Passage given start

From Mecca, Malcolm wrote home to his followers at the newly established Muslim Mosque Incorporated, telling them that what he had witnessed was so profound that it had “forced me to rearrange much of my own thought pattern, and to toss aside some of my previous conclusions.” He told them, “I have eaten from the same plate, drank from the same glass, slept on the same bed or rug, while praying to the same God… with fellow Muslims whose skins was the whitest of white, whose eyes the bluest of blue…[for] the first time in my life… I didn’t see them as ‘white’ men.”

Malcolm now envisioned spreading Islam to Americans of all races. He wrote to his followers that he could imagine the next generation of White youth adopting Islam and overcoming the long legacy of White racism. People of color in particular would benefit from becoming part of a global community of 750 million Islamic people, many of who had also suffered from White supremacy, and could be potential allies.

Among the Expatriates in Ghana

Before returning to the United States, Malcolm X visited Ghana. In 1957, Ghana had become the first sub-Saharan, Black African nation to gain its independence. Many Black Americans grew hopeful that Africa, free from colonial rule, would once again become a proud land. The president of Ghana, Kwame Nkrumah, invited Black Americans to journey to Ghana to help build the new Africa. Over three hundred joined, including Maya Angelou and Richard Wright, two of the greatest Black American novelists; Pauli Murray, one of the first Black American activists to put Gandhi’s teachings into action; and Julian Mayfield, who had been forced into exile after creating armed self-defense societies to fight the Ku Klux Klan.

Passage given end
Records start

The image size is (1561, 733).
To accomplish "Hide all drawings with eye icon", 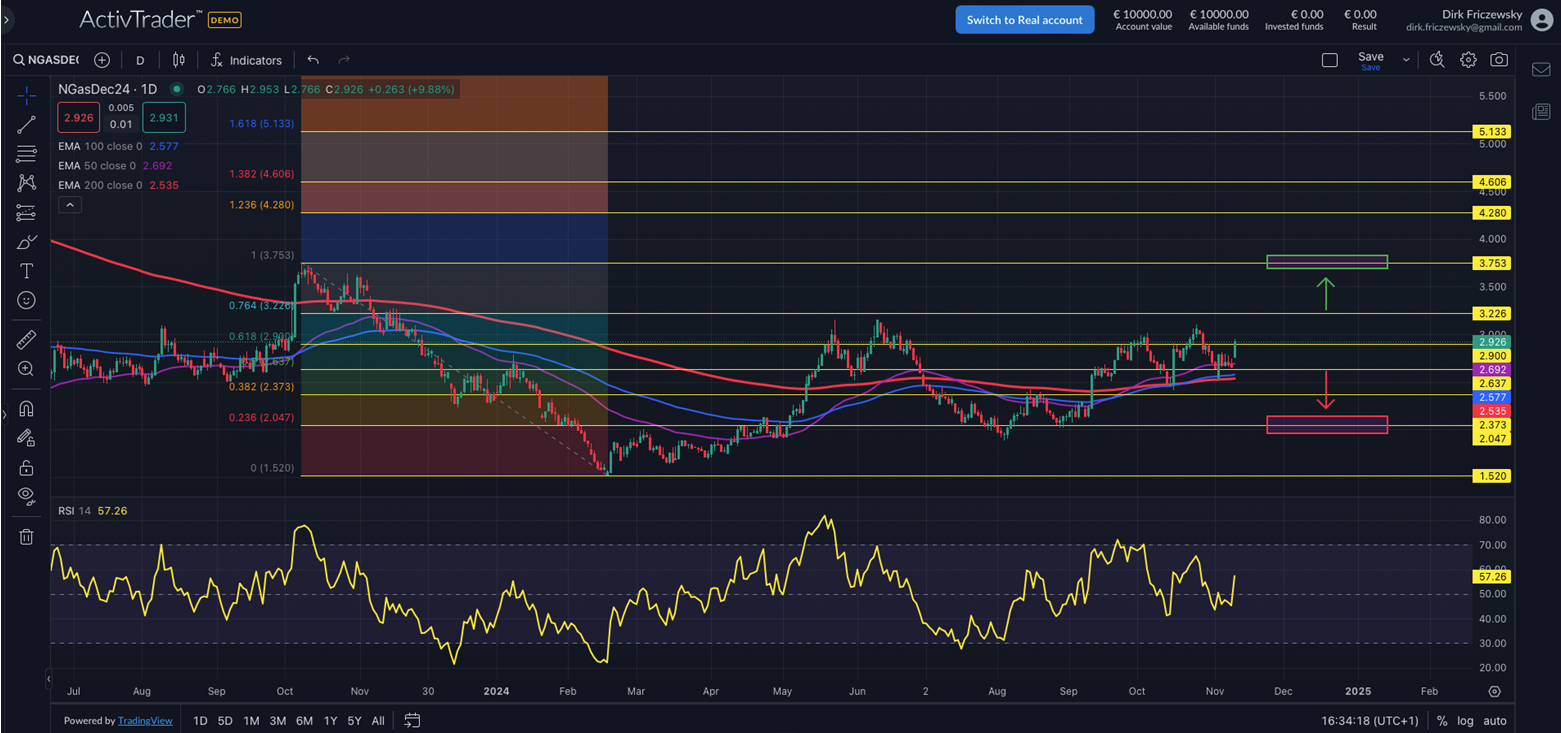I will [26, 496].
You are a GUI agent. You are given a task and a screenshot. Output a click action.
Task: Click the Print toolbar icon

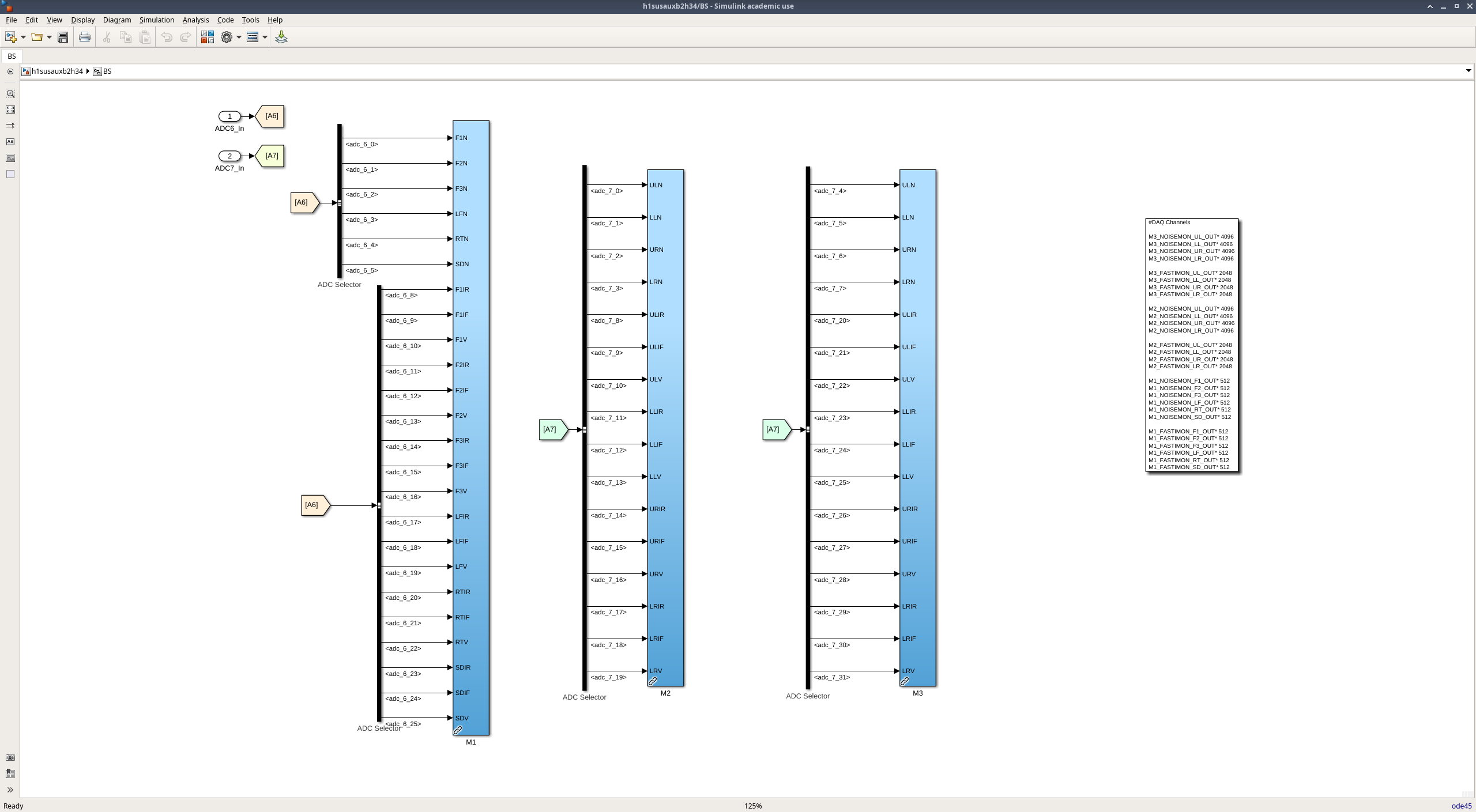coord(85,37)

Records end

**List of tasks**:
[1] According to the passage on Malcolm X, what did Ghana become in 1957?
[2] Revise the passage on Malcolm X from "Among the Expatriates" to "Ku Klux Klan.", putting "300" wherever "three hundred" appears.
These records come from a different source than the text.

**Answers for the tasks**:
[1] The first sub-Saharan, Black African nation to gain its independence.

[2]
Among the Expatriates in Ghana

Before returning to the United States, Malcolm X visited Ghana. In 1957, Ghana had become the first sub-Saharan, Black African nation to gain its independence. Many Black Americans grew hopeful that Africa, free from colonial rule, would once again become a proud land. The president of Ghana, Kwame Nkrumah, invited Black Americans to journey to Ghana to help build the new Africa. Over 300 joined, including Maya Angelou and Richard Wright, two of the greatest Black American novelists; Pauli Murray, one of the first Black American activists to put Gandhi’s teachings into action; and Julian Mayfield, who had been forced into exile after creating armed self-defense societies to fight the Ku Klux Klan.